• [Problem description]: Below are entries. Copy exactly the lines running from the line that holds "This screenshot has width=334, height=397." to the line that holds "Given: Click the Notepad++ New file icon", with both ends included.
---- Exercise materials
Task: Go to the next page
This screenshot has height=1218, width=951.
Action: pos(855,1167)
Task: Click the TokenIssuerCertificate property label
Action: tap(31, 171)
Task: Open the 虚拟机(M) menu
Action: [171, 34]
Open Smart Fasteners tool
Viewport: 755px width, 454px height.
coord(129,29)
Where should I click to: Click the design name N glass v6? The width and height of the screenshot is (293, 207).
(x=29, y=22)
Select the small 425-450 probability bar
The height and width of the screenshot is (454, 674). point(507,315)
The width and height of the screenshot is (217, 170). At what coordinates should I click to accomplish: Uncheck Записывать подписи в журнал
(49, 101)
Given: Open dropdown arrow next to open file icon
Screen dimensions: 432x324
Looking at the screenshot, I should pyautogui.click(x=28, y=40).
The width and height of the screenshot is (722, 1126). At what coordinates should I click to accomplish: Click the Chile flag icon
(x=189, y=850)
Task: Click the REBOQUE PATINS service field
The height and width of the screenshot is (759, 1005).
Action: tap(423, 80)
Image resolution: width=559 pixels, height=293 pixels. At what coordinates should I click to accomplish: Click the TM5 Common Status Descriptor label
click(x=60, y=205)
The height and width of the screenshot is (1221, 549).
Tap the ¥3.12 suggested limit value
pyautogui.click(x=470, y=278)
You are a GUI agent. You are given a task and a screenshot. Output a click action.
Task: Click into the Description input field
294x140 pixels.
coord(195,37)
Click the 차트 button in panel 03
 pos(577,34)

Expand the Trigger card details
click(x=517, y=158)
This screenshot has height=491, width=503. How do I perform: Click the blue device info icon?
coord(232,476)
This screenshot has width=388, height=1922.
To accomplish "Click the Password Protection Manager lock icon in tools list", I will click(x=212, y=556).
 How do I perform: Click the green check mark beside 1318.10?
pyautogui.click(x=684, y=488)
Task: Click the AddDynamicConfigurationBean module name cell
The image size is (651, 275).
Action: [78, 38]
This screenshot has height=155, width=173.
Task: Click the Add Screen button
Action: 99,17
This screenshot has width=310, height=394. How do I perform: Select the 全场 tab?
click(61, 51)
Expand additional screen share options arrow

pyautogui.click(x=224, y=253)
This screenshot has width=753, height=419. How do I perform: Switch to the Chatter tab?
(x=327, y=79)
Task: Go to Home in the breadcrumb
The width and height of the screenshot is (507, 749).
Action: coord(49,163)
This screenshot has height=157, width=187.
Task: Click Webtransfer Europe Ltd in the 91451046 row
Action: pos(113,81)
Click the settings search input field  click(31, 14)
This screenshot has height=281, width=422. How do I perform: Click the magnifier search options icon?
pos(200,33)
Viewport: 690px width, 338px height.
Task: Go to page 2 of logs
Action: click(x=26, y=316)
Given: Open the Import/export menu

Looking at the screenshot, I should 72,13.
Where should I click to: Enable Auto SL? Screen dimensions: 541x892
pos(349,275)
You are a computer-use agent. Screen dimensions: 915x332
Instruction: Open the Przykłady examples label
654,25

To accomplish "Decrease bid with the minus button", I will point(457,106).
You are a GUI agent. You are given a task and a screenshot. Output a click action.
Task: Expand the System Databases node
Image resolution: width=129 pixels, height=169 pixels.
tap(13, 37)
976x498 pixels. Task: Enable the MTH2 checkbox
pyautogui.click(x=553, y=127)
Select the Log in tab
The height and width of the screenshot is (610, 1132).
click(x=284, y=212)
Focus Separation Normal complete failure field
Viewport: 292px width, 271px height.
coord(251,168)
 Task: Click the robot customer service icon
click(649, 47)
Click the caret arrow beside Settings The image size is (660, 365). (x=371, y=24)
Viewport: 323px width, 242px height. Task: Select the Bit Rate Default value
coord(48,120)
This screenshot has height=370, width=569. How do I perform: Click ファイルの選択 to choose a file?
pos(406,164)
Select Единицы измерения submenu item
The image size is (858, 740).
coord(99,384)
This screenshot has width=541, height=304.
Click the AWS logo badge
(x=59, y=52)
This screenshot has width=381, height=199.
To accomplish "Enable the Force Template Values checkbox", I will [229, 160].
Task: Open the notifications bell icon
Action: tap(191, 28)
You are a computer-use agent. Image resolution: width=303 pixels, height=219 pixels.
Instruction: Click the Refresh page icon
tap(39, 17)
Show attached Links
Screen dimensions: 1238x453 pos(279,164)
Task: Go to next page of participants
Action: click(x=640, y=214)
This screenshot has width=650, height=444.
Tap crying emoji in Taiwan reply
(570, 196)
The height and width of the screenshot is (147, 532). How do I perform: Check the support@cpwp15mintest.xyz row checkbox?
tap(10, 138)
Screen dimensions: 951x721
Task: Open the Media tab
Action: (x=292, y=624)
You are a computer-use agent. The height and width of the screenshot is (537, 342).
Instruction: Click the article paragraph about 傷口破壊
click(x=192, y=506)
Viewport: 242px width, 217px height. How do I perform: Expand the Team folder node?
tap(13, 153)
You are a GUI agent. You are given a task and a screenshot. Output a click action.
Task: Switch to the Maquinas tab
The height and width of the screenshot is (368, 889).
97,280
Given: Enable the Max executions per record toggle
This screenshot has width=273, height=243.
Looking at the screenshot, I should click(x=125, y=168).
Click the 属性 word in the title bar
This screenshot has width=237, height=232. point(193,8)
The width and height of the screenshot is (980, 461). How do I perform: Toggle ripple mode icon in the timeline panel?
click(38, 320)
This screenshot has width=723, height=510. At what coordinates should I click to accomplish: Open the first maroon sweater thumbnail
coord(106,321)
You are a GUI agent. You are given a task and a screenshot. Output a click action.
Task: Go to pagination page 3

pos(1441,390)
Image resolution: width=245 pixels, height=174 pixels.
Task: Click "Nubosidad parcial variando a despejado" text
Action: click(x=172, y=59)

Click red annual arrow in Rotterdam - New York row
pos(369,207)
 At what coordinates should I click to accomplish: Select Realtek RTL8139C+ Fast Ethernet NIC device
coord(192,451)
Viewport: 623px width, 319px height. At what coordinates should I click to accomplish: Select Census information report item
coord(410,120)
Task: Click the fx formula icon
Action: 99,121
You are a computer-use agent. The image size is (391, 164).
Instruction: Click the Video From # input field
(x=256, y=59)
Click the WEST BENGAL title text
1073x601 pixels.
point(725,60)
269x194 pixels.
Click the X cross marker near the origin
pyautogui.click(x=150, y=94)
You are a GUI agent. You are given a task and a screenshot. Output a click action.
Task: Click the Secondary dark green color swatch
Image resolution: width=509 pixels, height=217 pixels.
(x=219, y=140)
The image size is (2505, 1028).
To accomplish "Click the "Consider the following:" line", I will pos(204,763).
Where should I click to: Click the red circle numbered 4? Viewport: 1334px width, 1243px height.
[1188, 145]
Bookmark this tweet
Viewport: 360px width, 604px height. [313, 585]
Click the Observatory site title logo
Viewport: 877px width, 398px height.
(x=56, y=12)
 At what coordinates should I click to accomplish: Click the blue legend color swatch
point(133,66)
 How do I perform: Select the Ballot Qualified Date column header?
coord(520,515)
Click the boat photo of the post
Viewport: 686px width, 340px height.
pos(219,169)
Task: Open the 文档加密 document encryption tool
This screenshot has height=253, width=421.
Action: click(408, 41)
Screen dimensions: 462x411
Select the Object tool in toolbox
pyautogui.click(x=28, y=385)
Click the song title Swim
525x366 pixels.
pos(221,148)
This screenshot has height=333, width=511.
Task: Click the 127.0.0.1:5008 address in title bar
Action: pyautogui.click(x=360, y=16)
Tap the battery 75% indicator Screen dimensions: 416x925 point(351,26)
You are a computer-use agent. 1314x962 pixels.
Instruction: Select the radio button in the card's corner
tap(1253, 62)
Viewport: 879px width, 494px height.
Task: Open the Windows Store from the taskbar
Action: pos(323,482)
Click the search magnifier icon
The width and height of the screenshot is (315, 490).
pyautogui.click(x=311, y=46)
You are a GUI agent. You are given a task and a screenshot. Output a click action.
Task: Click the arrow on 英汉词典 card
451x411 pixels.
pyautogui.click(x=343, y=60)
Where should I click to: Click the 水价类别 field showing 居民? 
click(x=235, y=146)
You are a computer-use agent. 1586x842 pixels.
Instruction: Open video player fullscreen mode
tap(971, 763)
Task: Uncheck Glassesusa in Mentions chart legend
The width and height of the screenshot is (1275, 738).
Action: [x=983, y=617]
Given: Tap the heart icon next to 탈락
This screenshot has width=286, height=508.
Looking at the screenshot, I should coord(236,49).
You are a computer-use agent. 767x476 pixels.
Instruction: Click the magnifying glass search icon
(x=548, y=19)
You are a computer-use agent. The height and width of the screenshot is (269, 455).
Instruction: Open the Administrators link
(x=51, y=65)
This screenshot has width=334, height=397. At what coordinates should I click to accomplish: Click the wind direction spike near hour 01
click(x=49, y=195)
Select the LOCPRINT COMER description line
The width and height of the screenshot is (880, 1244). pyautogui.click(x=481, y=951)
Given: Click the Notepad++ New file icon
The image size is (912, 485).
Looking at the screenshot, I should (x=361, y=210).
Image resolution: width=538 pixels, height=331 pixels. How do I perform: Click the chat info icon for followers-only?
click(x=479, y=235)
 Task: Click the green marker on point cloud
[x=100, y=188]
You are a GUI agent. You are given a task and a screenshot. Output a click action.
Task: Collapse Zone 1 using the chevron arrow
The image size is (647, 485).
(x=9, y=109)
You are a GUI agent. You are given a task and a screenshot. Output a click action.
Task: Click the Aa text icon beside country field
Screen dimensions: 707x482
--------
• [Result of the task]:
This screenshot has width=334, height=397. At what coordinates should I click to accomplish: Click the wind direction spike near hour 01
click(x=49, y=195)
Select the LOCPRINT COMER description line
The width and height of the screenshot is (880, 1244). pyautogui.click(x=481, y=951)
Given: Click the Notepad++ New file icon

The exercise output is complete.